**Required action**
From the records below, extract all the text exactly and leave the images behind.

========================================================================

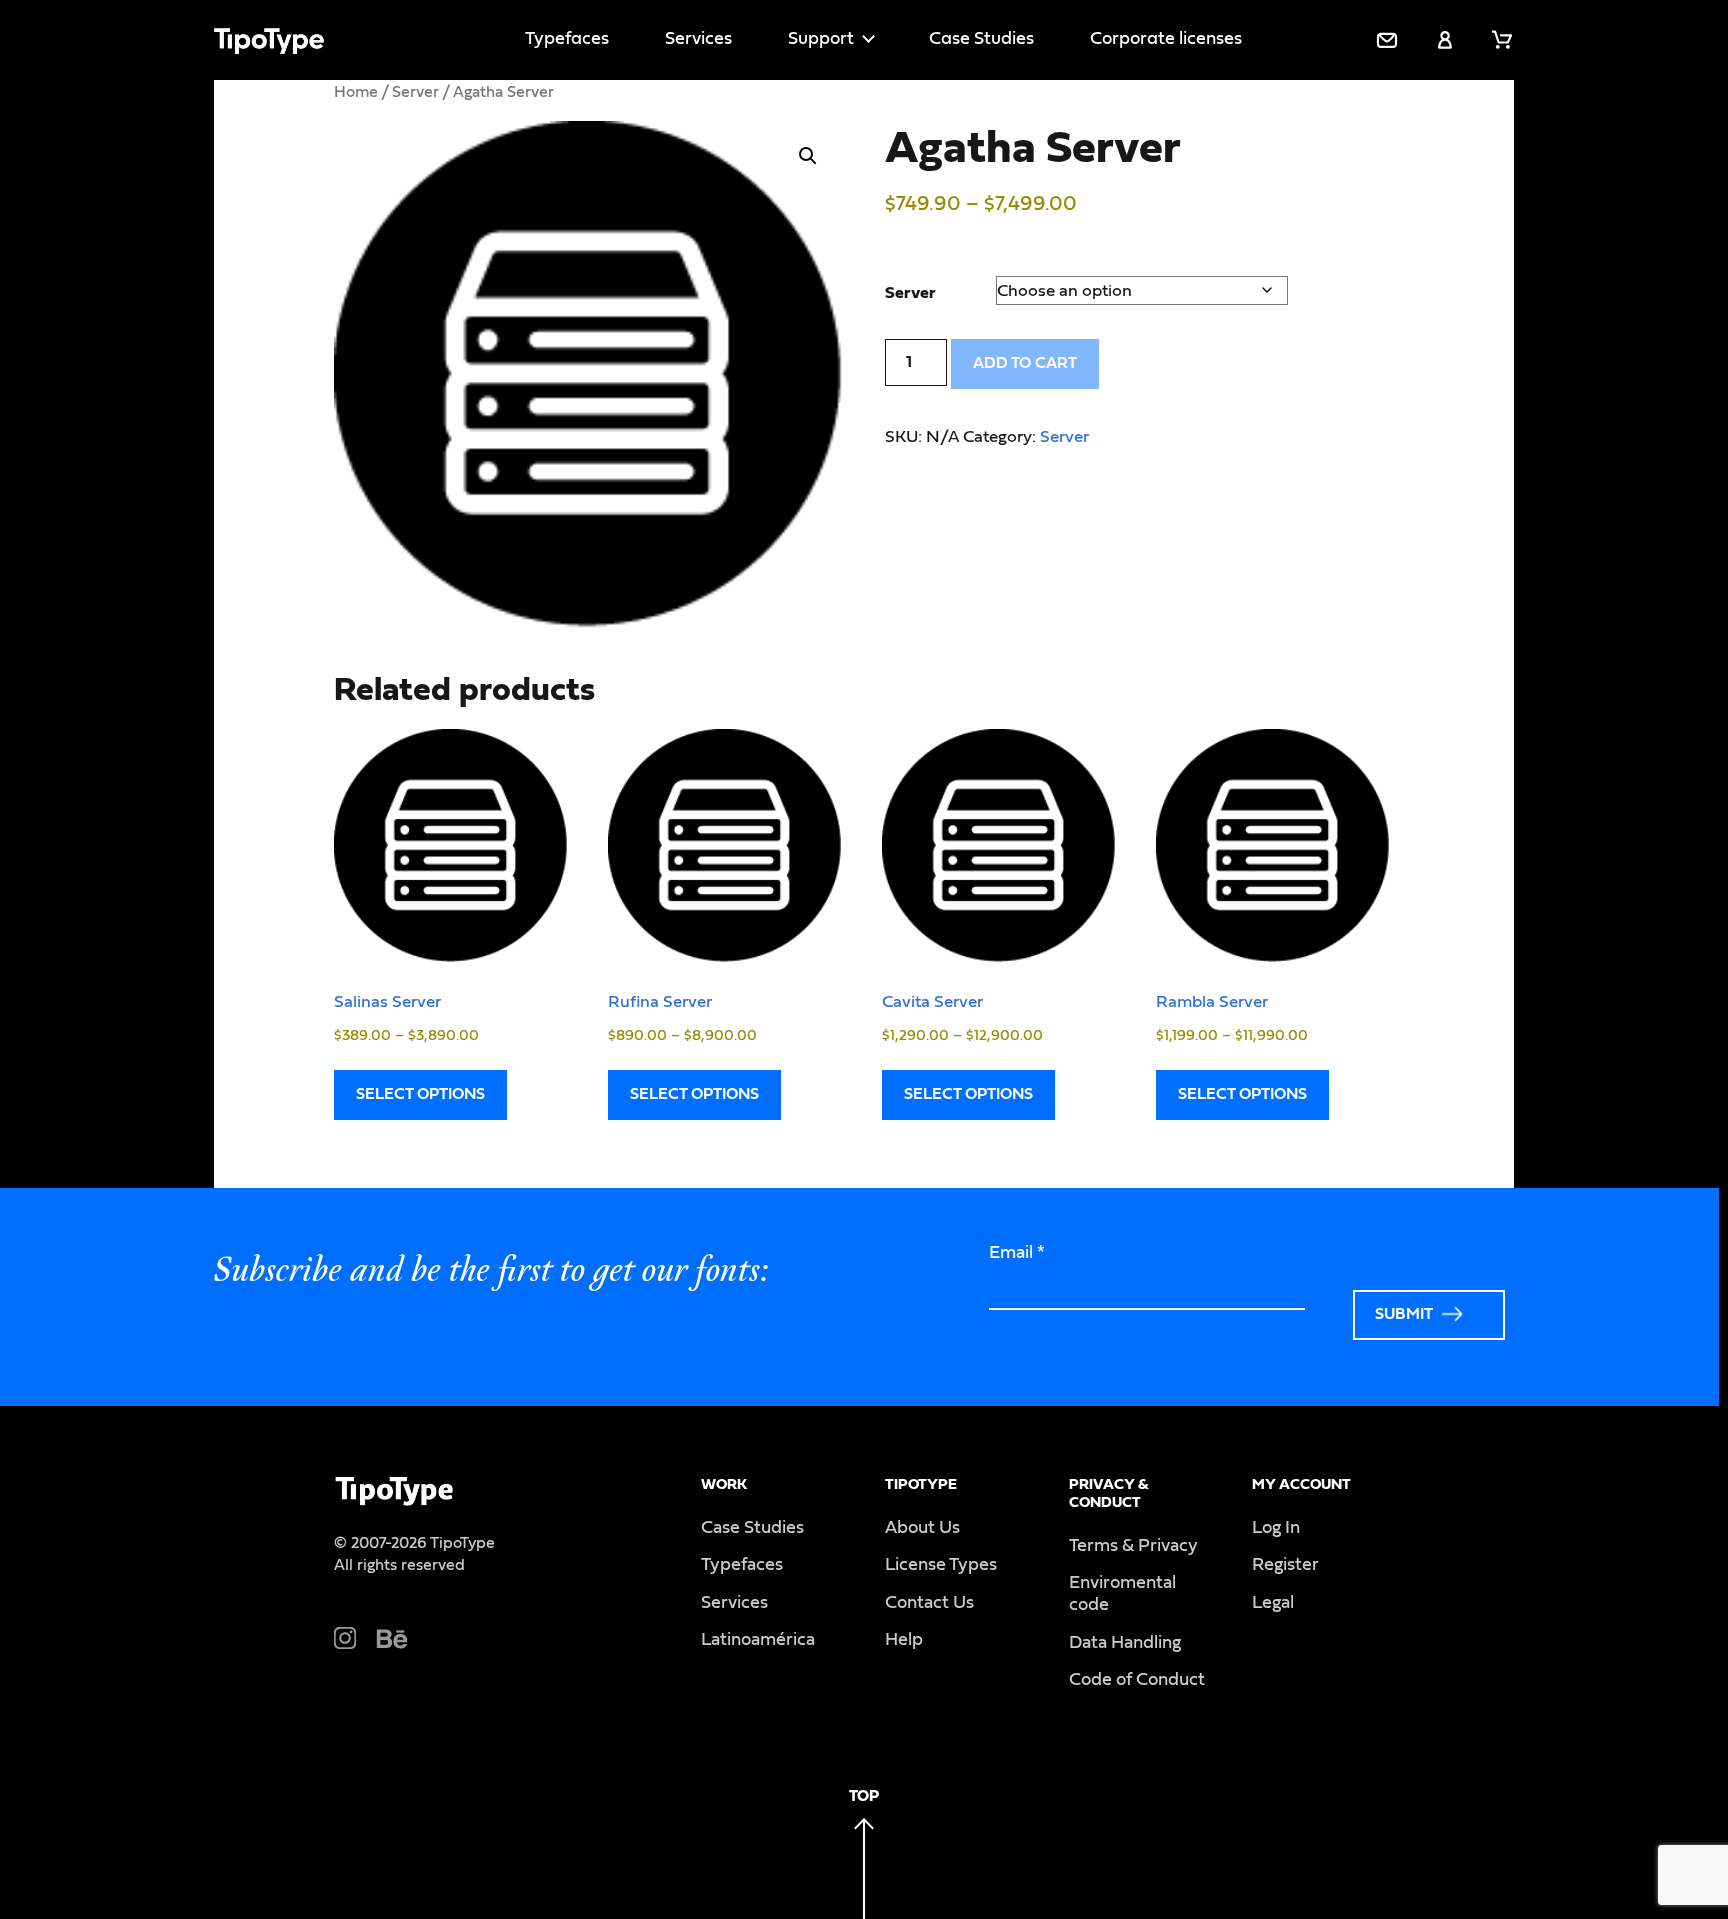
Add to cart (1025, 363)
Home (356, 92)
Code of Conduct (1137, 1680)
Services (698, 39)
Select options (420, 1094)
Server (415, 92)
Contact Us (929, 1603)
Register (1285, 1565)
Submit (1404, 1314)
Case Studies (981, 39)
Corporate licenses (1166, 39)
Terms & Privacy (1133, 1546)
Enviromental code (1122, 1594)
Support (821, 39)
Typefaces (567, 39)
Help (904, 1640)
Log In (1276, 1528)
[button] (808, 156)
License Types (941, 1565)
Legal (1273, 1603)
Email (1017, 1253)
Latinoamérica (758, 1640)
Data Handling (1125, 1643)
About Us (922, 1528)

========================================================================

**Solution to this problem**
Add to cart (1025, 363)
Home (356, 92)
Code of Conduct (1137, 1680)
Services (698, 39)
Select options (420, 1094)
Server (415, 92)
Contact Us (929, 1603)
Register (1285, 1565)
Submit (1404, 1314)
Case Studies (981, 39)
Corporate licenses (1166, 39)
Terms & Privacy (1133, 1546)
Enviromental code (1122, 1594)
Support (821, 39)
Typefaces (567, 39)
Help (904, 1640)
Log In (1276, 1528)
[button] (808, 156)
License Types (941, 1565)
Legal (1273, 1603)
Email (1017, 1253)
Latinoamérica (758, 1640)
Data Handling (1125, 1643)
About Us (922, 1528)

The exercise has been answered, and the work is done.